The massing and siting of the house is a solution to the challenge of minimizing visibility of the structure from roadways and surrounding homes while at the same time taking advantage of expansive views from the site: to the north, a valley and distant mountains and to the west a majestic hillside that changes dynamically with the sun. The Winged Retreat is nestled between groves of oak and madrone trees that both shade the home and provide screening from neighbors and the road. The footprint of the home was carefully considered to eliminate the need to remove any existing trees.
Responding directly to the topography, the volumes that make up the home follow the grade as it descends from the southeast towards the northwest. A compact footprint was achieved by designing open and connected interior spaces; programmatic spaces overlap and circulation is minimized. Half of the house burrows into the hillside while the other reaches out towards the west dramatically over the falling grade below. Monolithic walls of board form concrete and integrally colored plaster anchor the home to the site, while glass and natural materials such as cedar siding, walnut flooring and ipe decks provide a sense of lightness, serenity, and connectivity to the landscape.

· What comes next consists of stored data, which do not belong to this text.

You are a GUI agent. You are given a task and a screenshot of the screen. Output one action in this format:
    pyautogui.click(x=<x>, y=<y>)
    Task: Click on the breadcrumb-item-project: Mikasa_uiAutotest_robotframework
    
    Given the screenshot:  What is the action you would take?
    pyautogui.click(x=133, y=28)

The main house is situated with the long facades of its two wings to the north and south, a sustainable design strategy for passive control of the interior environment. The walls are mostly solid along the south facades to keep the hot summer sun from penetrating directly into the building while clerestory windows above are shaded by deep eaves allowing in the low rays of the warming winter sun and diffuse daylight year-round. The west facades are predominantly glass to frame the dynamic hillside views, while extremely deep, cantilevered eaves block solar gain from the summer sun. Wooden decks project from the ends of the house on the western side, taking advantage of the shelter provided by the eaves.

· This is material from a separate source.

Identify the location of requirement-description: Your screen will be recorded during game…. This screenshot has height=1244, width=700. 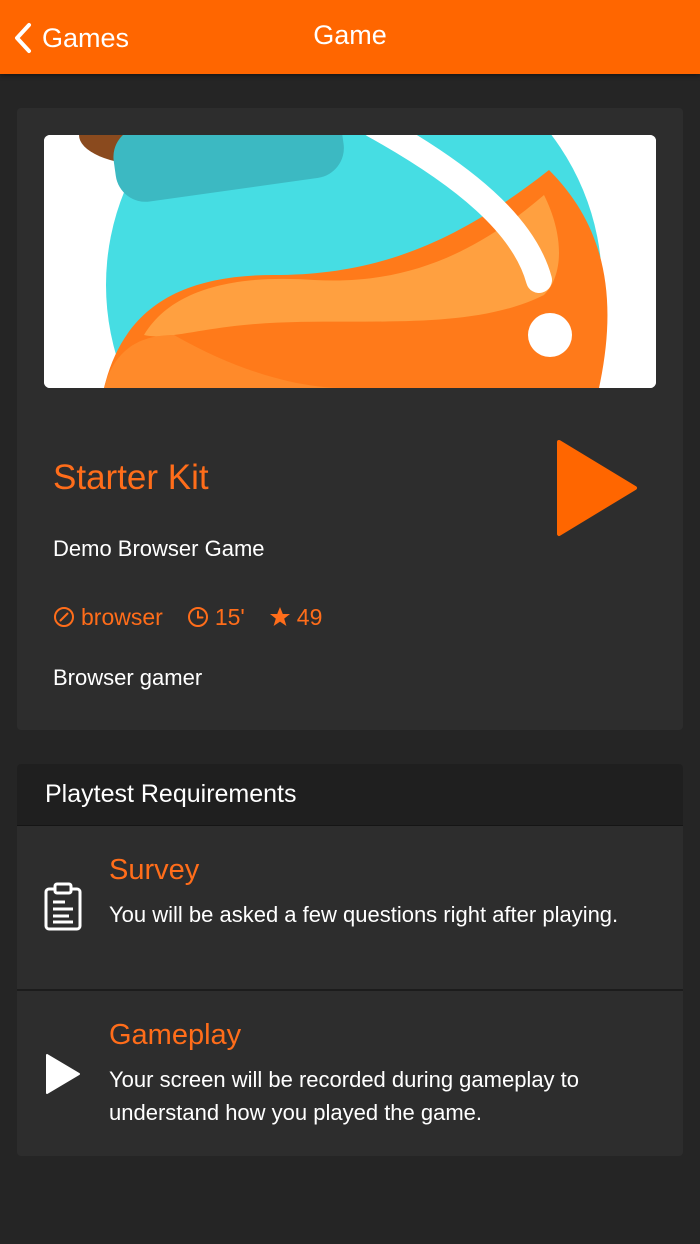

The unique shape of the roof is derived from both performance and context. From the exterior, the roof appears to be a simple shed roof – a quiet and humble shape inspired by the local agrarian vernacular. From the interior, however, the bottom of the roof is sculpted in response to the sun and also to the quality and scale of interior spaces. A level ceiling in the main spaces pitches up towards clerestory windows on the south façade that frame the views of the uphill trees and gather and distribute sunlight throughout the home reducing the demand for artificial lighting.